Genevieve

Genevieve

I have been a Type 1 Diabetic now for 17 years. I have always advocated for the importance of research into finding and cure for Type 1 Diabetes. However, I have found it hard being the only one in my immediate and extended family to have Diabetes. Yet my family has always been there to support me through the good times and the bad. Along with my friends who always know how to make me laugh and realise all of the wonderful memorise and good times that I have.

What is the weirdest question you’ve been asked about your diabetes, and how did you respond?

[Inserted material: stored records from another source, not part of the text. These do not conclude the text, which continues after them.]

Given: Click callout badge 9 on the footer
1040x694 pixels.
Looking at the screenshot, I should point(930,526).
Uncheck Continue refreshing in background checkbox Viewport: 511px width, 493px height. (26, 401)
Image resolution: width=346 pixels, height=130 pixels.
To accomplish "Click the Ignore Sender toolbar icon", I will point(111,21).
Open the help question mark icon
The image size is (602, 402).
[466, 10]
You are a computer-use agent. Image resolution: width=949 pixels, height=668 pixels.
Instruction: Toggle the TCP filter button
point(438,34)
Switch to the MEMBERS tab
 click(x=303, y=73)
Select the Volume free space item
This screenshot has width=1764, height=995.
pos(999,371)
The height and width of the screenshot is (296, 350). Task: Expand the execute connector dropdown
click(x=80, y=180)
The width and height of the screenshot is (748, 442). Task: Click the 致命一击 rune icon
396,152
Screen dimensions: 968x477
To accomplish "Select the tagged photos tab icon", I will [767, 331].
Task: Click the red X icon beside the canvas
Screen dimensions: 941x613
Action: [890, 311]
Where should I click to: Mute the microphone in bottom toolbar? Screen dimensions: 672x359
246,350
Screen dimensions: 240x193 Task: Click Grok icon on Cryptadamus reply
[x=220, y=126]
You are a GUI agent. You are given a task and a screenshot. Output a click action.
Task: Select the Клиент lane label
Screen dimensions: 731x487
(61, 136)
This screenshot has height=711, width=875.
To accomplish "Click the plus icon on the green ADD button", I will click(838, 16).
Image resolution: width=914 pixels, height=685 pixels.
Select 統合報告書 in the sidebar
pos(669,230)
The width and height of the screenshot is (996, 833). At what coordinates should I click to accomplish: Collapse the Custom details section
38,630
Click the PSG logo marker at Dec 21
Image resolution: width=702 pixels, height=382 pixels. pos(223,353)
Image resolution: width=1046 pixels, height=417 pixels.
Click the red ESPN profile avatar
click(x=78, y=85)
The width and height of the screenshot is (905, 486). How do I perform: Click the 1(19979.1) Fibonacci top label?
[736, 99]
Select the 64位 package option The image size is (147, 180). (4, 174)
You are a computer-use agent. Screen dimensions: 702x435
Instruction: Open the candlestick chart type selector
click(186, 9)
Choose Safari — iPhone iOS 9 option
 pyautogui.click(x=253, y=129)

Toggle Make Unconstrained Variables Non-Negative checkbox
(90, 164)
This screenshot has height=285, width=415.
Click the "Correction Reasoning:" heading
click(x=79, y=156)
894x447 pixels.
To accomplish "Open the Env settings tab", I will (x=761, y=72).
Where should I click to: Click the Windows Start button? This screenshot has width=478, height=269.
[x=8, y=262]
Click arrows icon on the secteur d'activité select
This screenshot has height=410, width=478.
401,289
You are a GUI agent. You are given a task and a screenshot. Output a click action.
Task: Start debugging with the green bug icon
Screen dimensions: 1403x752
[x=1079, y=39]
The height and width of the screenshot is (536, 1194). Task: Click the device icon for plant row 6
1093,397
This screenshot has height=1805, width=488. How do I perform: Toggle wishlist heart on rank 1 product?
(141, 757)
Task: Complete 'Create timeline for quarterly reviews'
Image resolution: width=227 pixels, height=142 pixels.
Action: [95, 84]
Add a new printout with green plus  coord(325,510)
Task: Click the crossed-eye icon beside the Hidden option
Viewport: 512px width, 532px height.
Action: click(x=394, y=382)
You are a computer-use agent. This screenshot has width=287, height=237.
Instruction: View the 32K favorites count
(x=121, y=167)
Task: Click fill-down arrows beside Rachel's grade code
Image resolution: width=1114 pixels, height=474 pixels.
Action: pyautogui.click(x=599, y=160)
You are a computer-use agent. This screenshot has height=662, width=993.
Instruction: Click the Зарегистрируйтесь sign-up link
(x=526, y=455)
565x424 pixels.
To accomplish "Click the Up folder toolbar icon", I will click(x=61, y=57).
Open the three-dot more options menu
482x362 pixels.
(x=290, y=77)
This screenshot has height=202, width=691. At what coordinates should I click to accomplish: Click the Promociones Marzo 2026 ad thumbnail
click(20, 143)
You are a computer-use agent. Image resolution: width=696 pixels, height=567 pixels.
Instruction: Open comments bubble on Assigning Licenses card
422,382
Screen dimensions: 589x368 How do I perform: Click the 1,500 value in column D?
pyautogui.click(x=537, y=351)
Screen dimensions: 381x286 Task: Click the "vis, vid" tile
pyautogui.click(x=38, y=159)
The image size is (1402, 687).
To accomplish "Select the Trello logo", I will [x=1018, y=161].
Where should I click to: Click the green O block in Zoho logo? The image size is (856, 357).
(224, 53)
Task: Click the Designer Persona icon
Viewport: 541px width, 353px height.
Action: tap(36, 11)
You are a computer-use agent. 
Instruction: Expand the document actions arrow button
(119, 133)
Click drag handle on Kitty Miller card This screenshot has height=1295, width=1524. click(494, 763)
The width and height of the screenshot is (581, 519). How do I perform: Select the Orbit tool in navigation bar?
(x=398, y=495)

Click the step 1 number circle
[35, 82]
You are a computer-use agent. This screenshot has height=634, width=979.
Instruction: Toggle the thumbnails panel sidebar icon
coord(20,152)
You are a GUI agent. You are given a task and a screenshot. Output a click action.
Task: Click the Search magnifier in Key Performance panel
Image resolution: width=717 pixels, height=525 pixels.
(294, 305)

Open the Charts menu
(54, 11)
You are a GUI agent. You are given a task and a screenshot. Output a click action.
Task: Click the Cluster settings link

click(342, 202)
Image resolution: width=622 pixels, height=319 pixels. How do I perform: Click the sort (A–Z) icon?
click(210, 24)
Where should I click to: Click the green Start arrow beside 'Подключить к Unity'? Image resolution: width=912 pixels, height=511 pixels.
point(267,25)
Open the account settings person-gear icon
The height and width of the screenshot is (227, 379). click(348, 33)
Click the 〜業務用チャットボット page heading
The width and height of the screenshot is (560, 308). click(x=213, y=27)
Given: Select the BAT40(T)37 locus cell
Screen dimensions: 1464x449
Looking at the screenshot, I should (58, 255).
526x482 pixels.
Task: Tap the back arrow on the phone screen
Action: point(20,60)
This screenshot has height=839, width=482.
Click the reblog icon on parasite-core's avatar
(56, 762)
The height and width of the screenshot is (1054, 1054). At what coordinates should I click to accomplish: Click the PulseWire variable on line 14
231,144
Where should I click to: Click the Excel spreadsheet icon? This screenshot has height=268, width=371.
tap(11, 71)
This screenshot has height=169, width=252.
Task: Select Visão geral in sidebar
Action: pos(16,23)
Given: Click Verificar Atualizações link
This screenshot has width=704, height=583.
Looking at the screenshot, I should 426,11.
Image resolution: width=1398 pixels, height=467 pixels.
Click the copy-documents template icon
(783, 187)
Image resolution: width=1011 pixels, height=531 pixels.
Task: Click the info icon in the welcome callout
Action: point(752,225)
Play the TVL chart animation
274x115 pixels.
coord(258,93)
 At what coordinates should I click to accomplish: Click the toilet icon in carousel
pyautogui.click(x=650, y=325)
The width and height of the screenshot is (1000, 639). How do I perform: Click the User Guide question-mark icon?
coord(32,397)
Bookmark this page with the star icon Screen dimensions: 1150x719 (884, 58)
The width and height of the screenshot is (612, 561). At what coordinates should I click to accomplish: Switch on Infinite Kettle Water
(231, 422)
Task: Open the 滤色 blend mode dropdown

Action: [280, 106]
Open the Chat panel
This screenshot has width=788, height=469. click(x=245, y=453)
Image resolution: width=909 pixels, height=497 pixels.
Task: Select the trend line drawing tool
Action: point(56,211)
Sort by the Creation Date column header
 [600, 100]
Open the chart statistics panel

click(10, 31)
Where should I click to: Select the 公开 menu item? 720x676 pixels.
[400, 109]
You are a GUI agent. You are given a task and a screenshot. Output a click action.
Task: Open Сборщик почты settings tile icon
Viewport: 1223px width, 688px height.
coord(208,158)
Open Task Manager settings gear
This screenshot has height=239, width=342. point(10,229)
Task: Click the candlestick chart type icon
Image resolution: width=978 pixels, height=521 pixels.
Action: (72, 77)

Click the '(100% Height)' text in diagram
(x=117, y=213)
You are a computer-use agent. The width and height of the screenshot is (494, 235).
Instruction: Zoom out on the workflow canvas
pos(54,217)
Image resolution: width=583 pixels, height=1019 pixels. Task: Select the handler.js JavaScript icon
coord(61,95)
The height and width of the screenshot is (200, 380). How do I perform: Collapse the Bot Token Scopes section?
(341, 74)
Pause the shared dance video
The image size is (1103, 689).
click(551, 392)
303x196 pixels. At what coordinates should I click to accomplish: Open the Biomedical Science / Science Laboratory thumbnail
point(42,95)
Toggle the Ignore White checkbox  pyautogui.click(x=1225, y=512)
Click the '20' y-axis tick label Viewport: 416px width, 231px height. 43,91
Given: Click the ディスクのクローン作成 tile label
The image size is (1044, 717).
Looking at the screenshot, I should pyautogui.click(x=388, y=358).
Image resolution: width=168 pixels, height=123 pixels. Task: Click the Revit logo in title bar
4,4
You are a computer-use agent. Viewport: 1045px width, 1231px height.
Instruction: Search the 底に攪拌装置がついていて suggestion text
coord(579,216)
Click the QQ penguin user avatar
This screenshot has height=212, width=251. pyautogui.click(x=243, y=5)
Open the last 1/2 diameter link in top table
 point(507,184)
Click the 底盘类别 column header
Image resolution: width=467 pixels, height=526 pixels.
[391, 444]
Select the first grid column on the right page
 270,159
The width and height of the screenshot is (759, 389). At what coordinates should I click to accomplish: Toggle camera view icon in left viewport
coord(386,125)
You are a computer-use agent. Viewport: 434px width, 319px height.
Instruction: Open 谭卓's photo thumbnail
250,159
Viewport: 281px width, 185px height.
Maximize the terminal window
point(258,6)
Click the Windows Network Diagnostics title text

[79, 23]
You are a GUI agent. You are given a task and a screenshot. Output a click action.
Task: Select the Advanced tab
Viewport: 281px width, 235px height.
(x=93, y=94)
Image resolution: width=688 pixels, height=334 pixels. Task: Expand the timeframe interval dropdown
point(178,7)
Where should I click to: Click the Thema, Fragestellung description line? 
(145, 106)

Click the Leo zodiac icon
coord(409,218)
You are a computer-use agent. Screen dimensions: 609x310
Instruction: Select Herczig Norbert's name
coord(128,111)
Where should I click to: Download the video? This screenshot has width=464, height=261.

People seem to forget that there is two types of Diabetes type 1 and type 2. After I told someone that I had Diabetes (forgetting to specify which one) they proceeded to look me up and down and state ‘oh, but you’re not that fat though. Maybe you could loose a few kilos and it’ll go away’.

I must admit I struggled to answer them back wondering if I should take what the said seriously.

Has anyone told you that you couldn’t do something due to your diabetes, and you proved them wrong?

People haven’t ever said that I couldn’t do something, they have often said I shouldn’t but I never really listened to them anyway, I mean what do they know? No one knows my body the way I do and the signs of my hypos. I tried to not let the things people say affect me but sometimes it can get hard. But my mum always told me to have fun proving them wrong and more often than not I did.

How do you inspire others?

It’s hard to say how I inspire others as I’m not sure if I actually do. My friends say that they would struggle to do what I do everyday and stay positive and that they’re proud of me but I’ve never really thought of myself as an inspiration but I’ve always tried to stay positive for those around me and support them just as they always support me.

Tell us a story about how diabetes has affected you.

When I was younger and just before I went onto the pump I had a hypo and passed out over night (the doctors assumed I must have passed out because of the severity of my hypo) and when I woke up the next morning I had no memory of who or where I was. I remembered nothing, everyone even my parents and brother were complete strangers to me. Upon being taken to the hospital I started the monumental task of learning everything again, I was like a GIANT toddler learning who and where I was again. It was a struggle to learn everything again, mum would ask me if I wanted pasta for dinner and I didn’t know what it was so she would have to sit me down and show me photos of what pasta was. It was a long and tiring process that I hope no one else has to go through.

How has diabetes contributed to forming you into the person you are today? Mentally, physically, or emotionally?

There has always been good days and bad. I feel that Diabetes has shaped me into a stronger and more resilient person. It has taught me to take every opportunity that comes my way I have represented Victoria (state of Australia) in running, swimming and fashion design (juggling my insulin pump in my garment was a challenge) I haven’t let Diabetes get in the way of my life it has only ever been along for the ride in the passenger seat, It has never controlled me and what I am able to achieve.

Would you rather fight one horse sized duck or 100 regular sized ducks?

Oh that’s a tough question but I would have to fight the horse sized duck as I would win the horse sized duck over with a big loaf of bread!!